Chris Davis has started 1-for-12 with seven strikeouts. Do you have any concerns about that?
“Well, he’s in great shape. The work that he did this winter seems to be the right stuff to work on. He had a bad season last year, but we’re not dwelling on spring training results yet. But we’ll keep an eye on it. If a time comes to intervene and change direction with the work that’s going on, we’ll be ready to do that. But right now it’s very early.”
Elias said he loves the energy the new coaching staff brings to camp.
“When we went out to put this staff together, the two of us (to include manager Brandon Hyde), we were targeting guys whose backgrounds and priorities and passions were in individual player development. I think we’ve gotten great results, especially considering how late into the winter we were doing this process and many staffs were already set. So far, so good.”
Dylan Bundy allowed 41 homers last year. Could analytics help him there?
“I think a lot of his home run totals were just weird luck, digging into things a little bit. But certainly he’s got a repertoire and a fastball that lends itself to fly balls. So, the amount of fly balls that leave the ballpark can be somewhat luck-driven, and I think that’s a big part of it.
“But just overall, he’s one that we’ve already sat down with and suggested some differences in mixing his pitches, against what he was doing last year. And he took to it very well. He’s a guy that has always had a tremendous feel for pitching, even going back to high school. He was one of the more advanced pitchability high school pitchers that anyone had seen in a while. So, I think his ability to absorb and deploy that type of information, I think we’re going to see a very strong season from him.”
Elias said as a whole the O’s players are embracing analytics and data.

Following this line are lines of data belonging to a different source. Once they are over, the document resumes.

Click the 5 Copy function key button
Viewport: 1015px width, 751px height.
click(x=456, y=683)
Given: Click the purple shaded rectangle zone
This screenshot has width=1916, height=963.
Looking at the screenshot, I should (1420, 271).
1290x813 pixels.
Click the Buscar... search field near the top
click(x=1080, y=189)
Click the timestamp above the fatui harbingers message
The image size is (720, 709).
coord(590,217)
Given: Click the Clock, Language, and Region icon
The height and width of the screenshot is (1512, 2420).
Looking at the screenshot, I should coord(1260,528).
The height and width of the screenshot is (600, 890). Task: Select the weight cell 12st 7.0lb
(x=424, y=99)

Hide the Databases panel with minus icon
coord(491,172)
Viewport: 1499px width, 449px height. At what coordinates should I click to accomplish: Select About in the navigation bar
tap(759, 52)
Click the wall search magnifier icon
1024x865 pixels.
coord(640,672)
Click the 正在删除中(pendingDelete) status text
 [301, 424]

“When we started utilizing advanced information in Houston, six or seven years ago now, it was still somewhat - I don’t want to use the word ‘experimental phase,’ but it hadn’t been really implemented at the major league level. The players were acting on faith and it took some convincing, and it took years, really.
“Now players look around the league and hear their buddies on other teams talk about all the information available to them. And how much it’s helped them. And now they are hungry for it. So it’s a different environment in that regard. But the flip side of it is everyone else is using it too, so it’s a challenge.”
Thanks to Elias for taking time on Monday to sit in on Orioles.com. We’ll have another broadcast today at 1 p.m. on Orioles.com and the MLB At Bat app as the Orioles (6-3-2) host the Pirates. The Orioles’ assistant general manager for analytics, Sig Mejdal, will join us during the game, as will Jim Duquette from MLB Network Radio.